Recreation Vehicle Industry Association Chairman Bruce Hertzke says Professor Richard Curtin’s forecast that shipments will reach a new 25-year high this year is too conservative.
“Increases in interest rates will have a greater impact on RV shipments in 2005,” he said, “but even then the size of the impact will be relatively small due to the offsetting impact of strong job gains as well as increases in wages” said Hertzke, chairman, president and CEO of Winnebago Industries Inc.
University of Michigan Professor Curtin, director of the Survey of Consumers at the university and economic consultant to the Recreation Vehicle Industry Association, is forecasting that 347,800 motorhomes and towable RVs will be shipped from manufacturers to dealers in 2004, which would represent an 8.4% increase over last year’s total of 320,800.
In 2005, however, the RV wholesale market will pull back almost 8% to around 320,300 units shipped, an amount approximating the delivery totals for 1999 and 2003, Curtin said.
He projects that Class A shipments will increase 9.6% to 45,500 units this year, compared with 41,500 last year, and then decline 9.2% to 41,300 units in 2005.
Curtin says shipments of Class C’s will increase 20.2% this year to 22,000 units, compared with 18,300 last year, before declining 10.5% next year to 19,700 units.
Asked on June 17, about Curtin’s forecast for 2005, Hertzke replied, “We definitely believe the outlook remains very positive for our industry.

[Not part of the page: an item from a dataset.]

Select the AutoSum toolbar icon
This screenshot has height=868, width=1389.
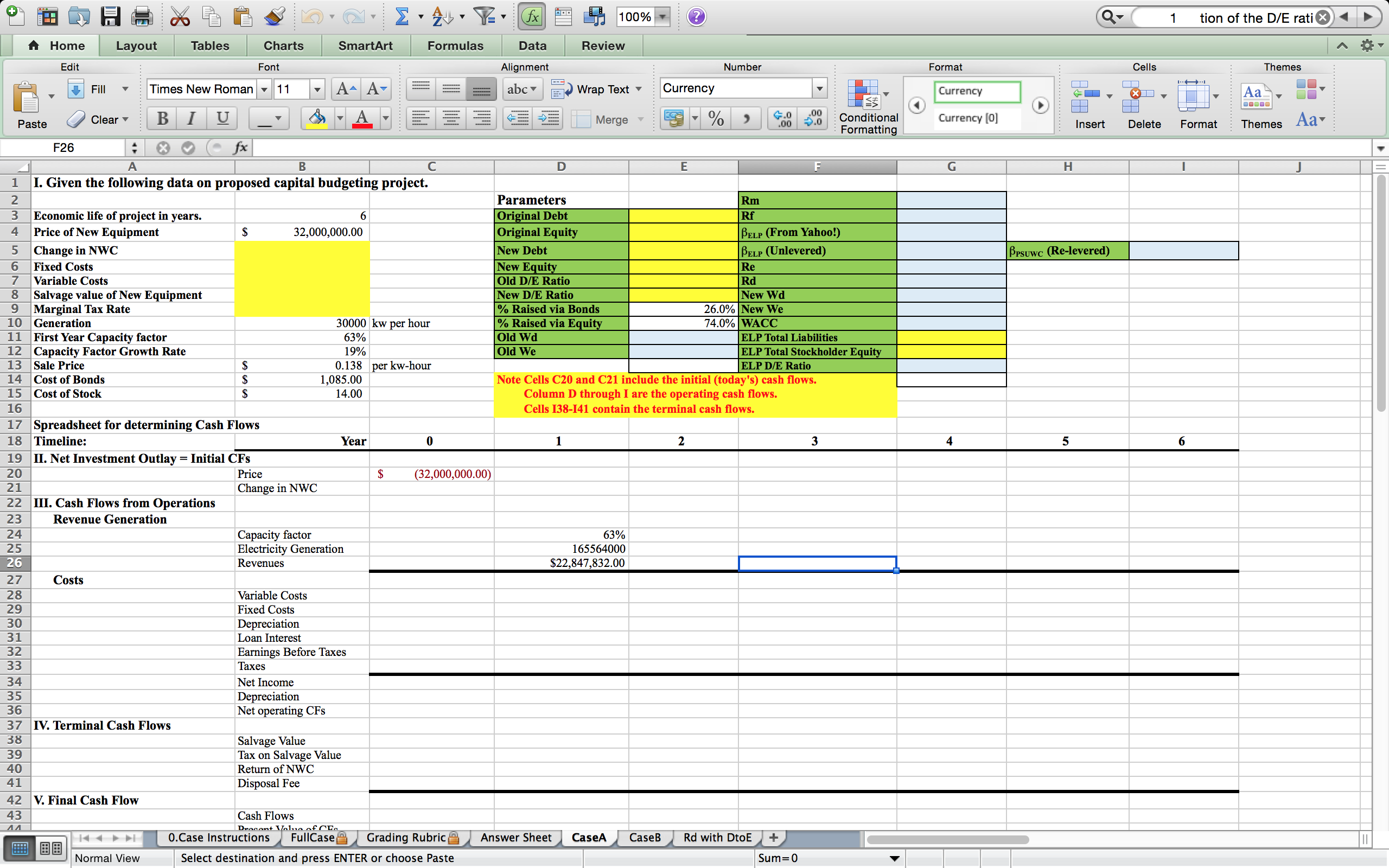click(402, 16)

I guess it’s fair to say that we’re just more optimistic than they are.”
Hertzke said he is not looking for a downturn in RV shipments in 2005 because “the Baby Boomers will continue to get out and spend money.”

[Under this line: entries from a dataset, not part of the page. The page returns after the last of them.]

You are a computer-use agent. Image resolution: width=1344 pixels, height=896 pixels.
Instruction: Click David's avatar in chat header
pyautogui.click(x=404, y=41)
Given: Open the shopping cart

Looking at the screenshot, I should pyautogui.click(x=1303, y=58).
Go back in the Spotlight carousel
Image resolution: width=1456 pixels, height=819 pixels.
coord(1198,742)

Officials at Winnebago “believe in at least 5% to 8% (annual) growth for the industry” as a result of the industry picking up a reasonable share of the Baby Boomers entering their prime RV-buying years,” Hertze said during a conference call last week with investment analynsts.

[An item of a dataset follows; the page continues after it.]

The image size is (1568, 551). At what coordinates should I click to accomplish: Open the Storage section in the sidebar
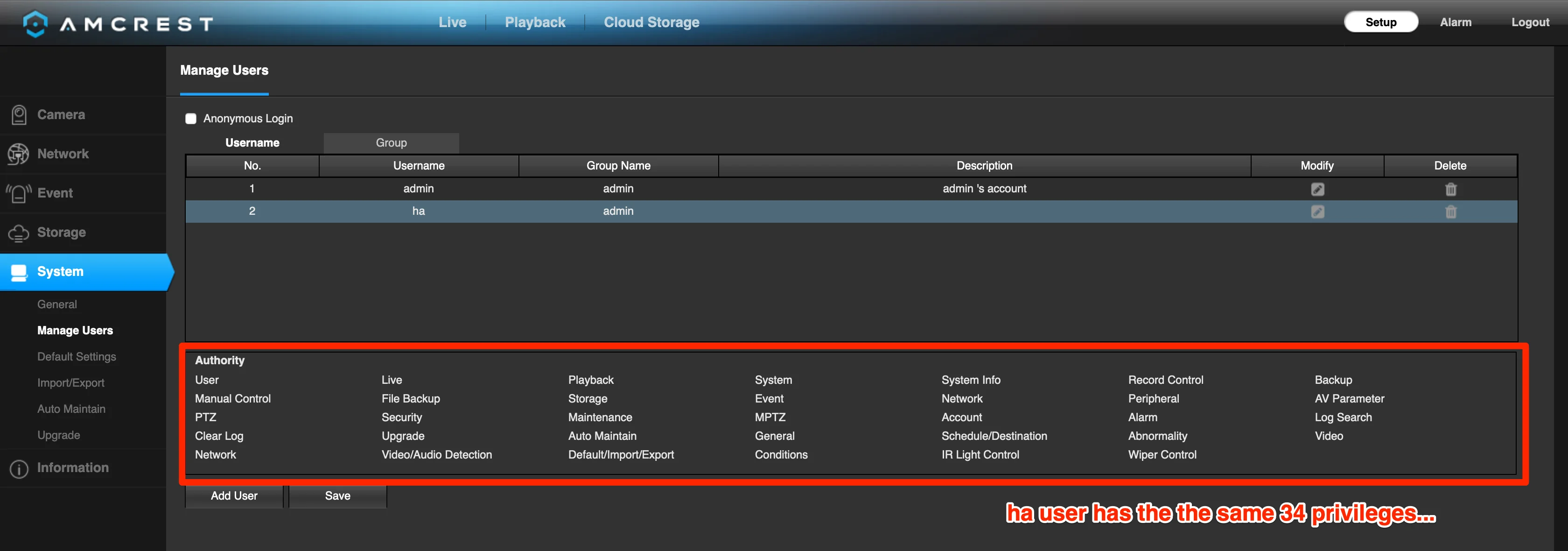(61, 232)
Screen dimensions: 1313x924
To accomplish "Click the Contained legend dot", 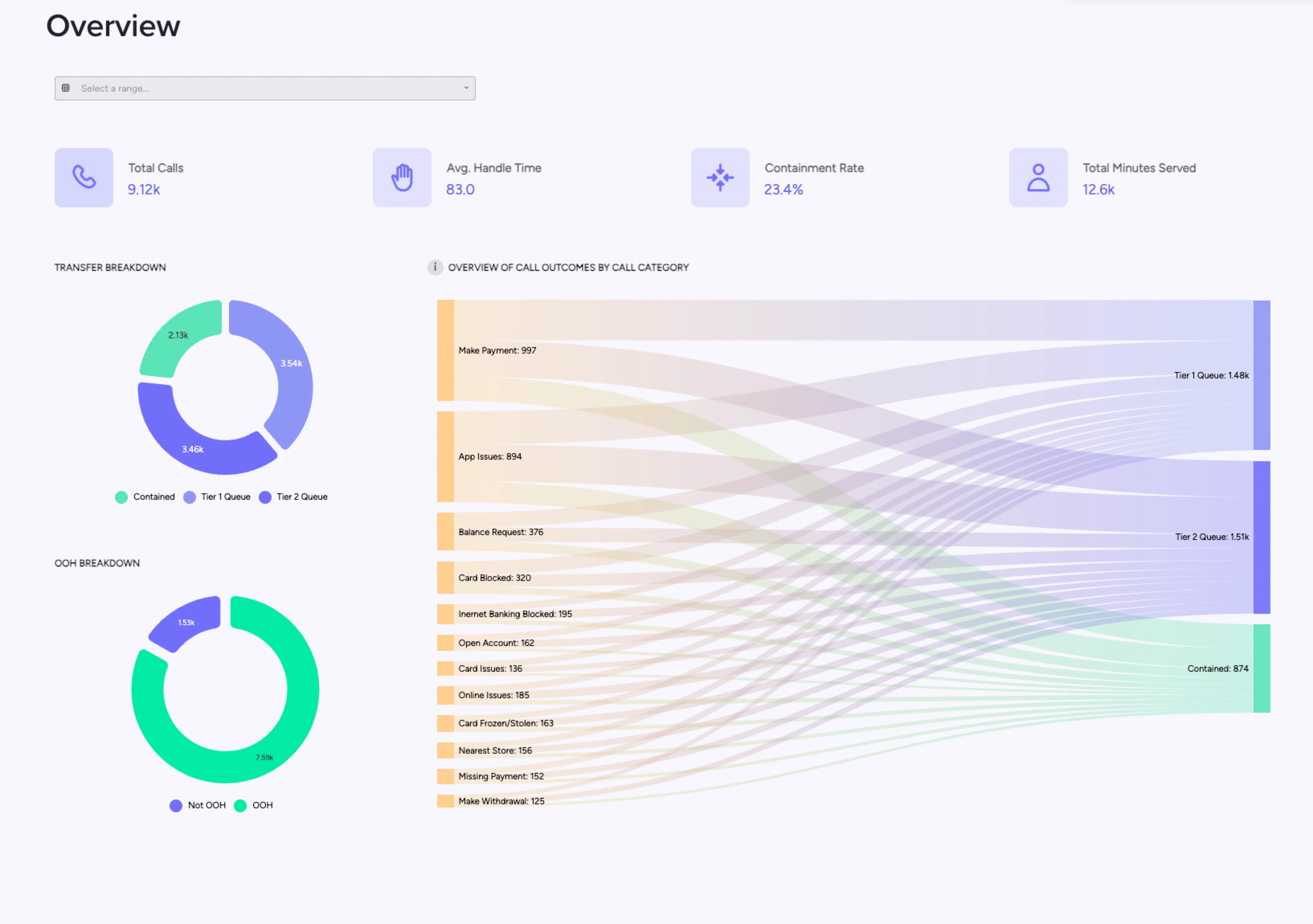I will pos(121,497).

Industry growth won’t be smooth, he noted. “When the economy’s good, it’ll grow considerably faster than that (5% to 8% annual rate). When the economy’s in a tougher position, it probably will grow slower. But we feel the (RV) market will be bigger five years from now because we’ll just have a lot more people and because people are using RVs for more than just camping and retirement. They’re using them for tailgating and motorsports and a lot of other hobbies.”
Winnebago is the leading producer of Class A and Class C motorhomes, when the two product categories are combined.
Concerning Curtin’s statement that higher interest rates will pull down RV sales next year, Hertzke explained that the average interest rate today on RV loans for 10 to 12 years, the typical financing period, probably is around 5.5%. Comparatively, the 10-year average interest rate on RV loans is closer to the 7.5% to 8% range, he said.
“We started seeing real pressure on our industry in 2000 and 2001 when the Fed raised interest rates into the 9.5% to 10% area,” Hertzke said. “When you get into double-digit financing rates, that definitely impacts our industry, but we have quite a ways to go before we get to that level again.”